Seattle Genetics (SGEN) reported second-quarter revenue and earnings numbers, but the conference call focused mostly on potential near-term revenue growth for the biotech's one approved drug, Adcetris, with one expanded indication under review at the FDA and another to be there shortly.

Seattle Genetics results: The raw numbers


Q2 2017

Q2 2016

Year-Over-Year Change


$108.2 million

$95.4 million


Income from operations

($59.4 million)

($33.4 million)


Earnings per share




Data source: Seattle Genetics.

What happened with Seattle Genetics this quarter?

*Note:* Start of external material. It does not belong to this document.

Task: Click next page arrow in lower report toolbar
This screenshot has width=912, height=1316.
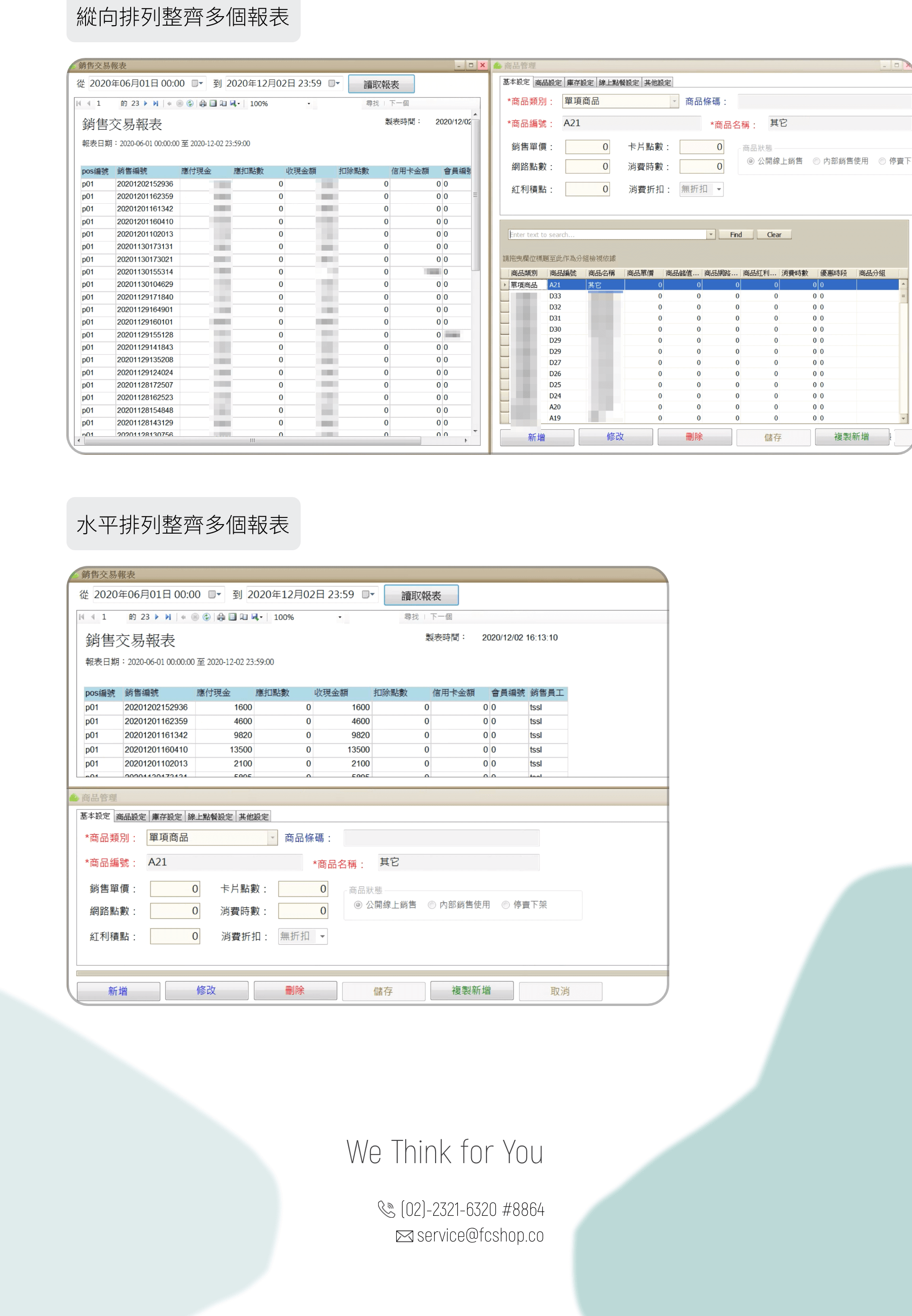Action: click(x=157, y=617)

  • Sales of Adcetris in the U.S. and Canada, where Seattle Genetics is responsible for sales, increased 12% year over year.
  • Royalty revenue, mostly from Takeda's sales of Adcetris elsewhere, increased 35%.
  • Seattle Genetics recently submitted a supplemental marketing application to be able to sell Adcetris for cutaneous T-cell lymphoma, based on the positive ALCANZA phase 3 trial and two phase 2 trials run by independent investigators.
  • The results of ECHELON-1 were positive albeit with a small magnitude of improvement in patients with Hodgkin lymphoma who haven't been previously treated compared to the standard chemotherapy regimen, which seems to worry investors a little. The biotech plans to submit a marketing application to treat the first-line Hodgkin lymphoma patients by the end of the year.
  • On the downside, Seattle Genetics stopped a phase 3 trial testing vadastuximab talirine, which has a checkered past, after more acute myeloid leukemia patients taking the trial died compared to the control group.
A doctor talking with patient in hospital bed.

Image source: Getty Images.

What management had to say 

"Based on our review of pooled, blinded PFS events in the E2 trial, we have observed a lower rate of progression events compared with our projections. We plan to interact with FDA about the potential to unblind the trial prior to reaching the prespecified number of events. Based on the length of patient follow-up, we believe the trial data will be mature in 2018 and continue to expect to report E2 data next year." -- Seattle Genetics CEO and chairman Clay Siegall

There are a lot of terms in that quote, so let's break them down:

Blinded: The company doesn't know which drug the patients in the trial were treated with.

PFS: Progression-free survival, a measure of efficacy based on how long it takes a patient to progress or die -- whichever comes first -- while being treated.

E2: ECHELON-2, a clinical trial testing Adcetris in patients with mature T-cell lymphoma who haven't been previously been treated.

So to translate: Patients aren't progressing or dying as fast as expected, which is good news for patients and hopefully good news for Seattle Genetics if it's the patients being treated with Adcetris who are the ones responding better than expected, but we don't know for sure since the company is blinded. Since the trial is set up to end when a certain number of progression/deaths occur in both treatment arms combined, the trial is taking longer to complete than expected, so management plans to ask the FDA for permission to look at the data earlier.

Looking forward

Management increased 2017 guidance for ADCETRIS sales in the U.S. and Canada to a range of $290 million to $310 million. Not bad, but far from a blockbuster, which will only come from successful approval based on the ECHELON-1 trial. Investors will get a full look at that data at the American Society of Hematology meeting in December.

Beyond the aforementioned plan to get ECHELON-2 data earlier, Seattle Genetics has other clinical trial data coming. It recently started a phase 3 trial with Bristol-Myers Squibb testing Adcetris plus Bristol's Opdivo in relapsed or refractory Hodgkin lymphoma patients. And enfortumab vedotin, which is partnered with Astellas, will enter a phase 2 trial in metastatic urothelial cancer that management thinks should be enough to gain accelerated approval from the FDA if the trial is successful.